It’s time to stretch yourself.

If the work doesn’t stretch you, choose new work.  Don’t go overboard and make all your work stretch you and don’t choose work that will break you.  There’s a balance point somewhere between 0% and 100% stretch and that balance point is different for everyone and it changes over time.  Point is, seek your balance point.

To find the right balance point, start with an assessment of your stretch level. List the number of projects you have and sum the number of major deliverables you’ve got to deliver.  If you have more than three projects, you have too many.  And if you think you take on more than three because you’re superhuman, you’re wrong.  The data is clear – multitasking is a fallacy.  If you have four projects you have too many. And it’s the same with three, but you’d think I was crazy if I suggested you limit your projects to two.  The right balance point starts with reducing the number of projects you work on.

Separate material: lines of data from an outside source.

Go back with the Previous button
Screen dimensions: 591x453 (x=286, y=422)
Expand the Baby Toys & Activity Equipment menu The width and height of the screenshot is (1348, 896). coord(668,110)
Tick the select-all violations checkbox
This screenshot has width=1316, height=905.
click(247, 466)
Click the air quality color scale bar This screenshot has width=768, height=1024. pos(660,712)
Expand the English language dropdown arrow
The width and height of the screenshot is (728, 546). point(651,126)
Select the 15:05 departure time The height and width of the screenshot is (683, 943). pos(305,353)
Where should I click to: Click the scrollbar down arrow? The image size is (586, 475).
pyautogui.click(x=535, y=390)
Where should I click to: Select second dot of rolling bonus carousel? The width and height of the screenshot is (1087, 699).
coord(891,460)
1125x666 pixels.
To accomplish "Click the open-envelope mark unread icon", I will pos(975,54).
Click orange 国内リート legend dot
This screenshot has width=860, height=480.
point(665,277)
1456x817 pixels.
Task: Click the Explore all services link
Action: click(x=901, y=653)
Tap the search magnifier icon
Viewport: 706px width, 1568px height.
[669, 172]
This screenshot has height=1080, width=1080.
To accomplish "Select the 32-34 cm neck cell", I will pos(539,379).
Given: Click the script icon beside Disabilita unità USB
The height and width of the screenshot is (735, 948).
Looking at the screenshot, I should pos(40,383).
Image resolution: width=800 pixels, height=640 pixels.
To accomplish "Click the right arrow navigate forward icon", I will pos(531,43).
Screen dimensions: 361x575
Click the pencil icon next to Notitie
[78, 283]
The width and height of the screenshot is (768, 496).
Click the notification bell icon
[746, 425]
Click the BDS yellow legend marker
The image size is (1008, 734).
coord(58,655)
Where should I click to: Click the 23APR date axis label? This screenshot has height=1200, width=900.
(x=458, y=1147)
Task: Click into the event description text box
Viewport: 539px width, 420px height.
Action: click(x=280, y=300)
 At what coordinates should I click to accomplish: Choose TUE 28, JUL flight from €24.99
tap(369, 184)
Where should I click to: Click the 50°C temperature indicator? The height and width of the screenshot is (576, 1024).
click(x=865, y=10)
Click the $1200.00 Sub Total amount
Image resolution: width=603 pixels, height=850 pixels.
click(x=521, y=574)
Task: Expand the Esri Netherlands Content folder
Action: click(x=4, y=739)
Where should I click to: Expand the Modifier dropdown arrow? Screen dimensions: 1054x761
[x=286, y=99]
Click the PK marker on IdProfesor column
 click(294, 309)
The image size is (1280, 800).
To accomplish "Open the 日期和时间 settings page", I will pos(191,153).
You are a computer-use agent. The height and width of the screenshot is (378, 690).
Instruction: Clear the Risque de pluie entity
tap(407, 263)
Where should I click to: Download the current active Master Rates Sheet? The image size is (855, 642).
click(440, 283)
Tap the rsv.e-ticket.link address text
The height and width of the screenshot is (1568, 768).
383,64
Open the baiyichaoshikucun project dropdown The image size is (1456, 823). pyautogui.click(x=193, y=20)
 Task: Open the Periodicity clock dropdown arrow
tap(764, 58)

Now that you eliminated four or five projects and narrowed the portfolio down to the vital two or three, it’s time to list your major deliverables. Take a piece of paper and write them in a column down the left side of the page. And in a column next to the projects, categorize each of them as: -1 (done it before), 0 (done something similar), 1 (new to me), 2 (new to team), 3 (new to company), 5 (new to industry), 11 (new to world).

For the -1s, teach an entry level person how to do it and make sure they do it well. For the 0s, find someone who deserves a growth opportunity and let them have the work. And check in with them to make sure they do a good job.  The idea is to free yourself for the stretch work.

For the 1s, find the best person in the team who has done it before and ask them how to do it.  Then, do as they suggest but build on their work and take it to the next level.

For the 2s, find the best person in the company who has done it before and ask them how to do it. Then, build on their approach and make it your own.

For the 3s, do your research and find out who in your industry has done it before.  Figure out how they did it and improve on their work.

For the 5s, do your research and figure out who has done similar work in another industry.  Adapt their work to your application and twist it into something magical.

And for the 11s, they’re a special project category that live in rarified air and deserve a separate blog post of their own.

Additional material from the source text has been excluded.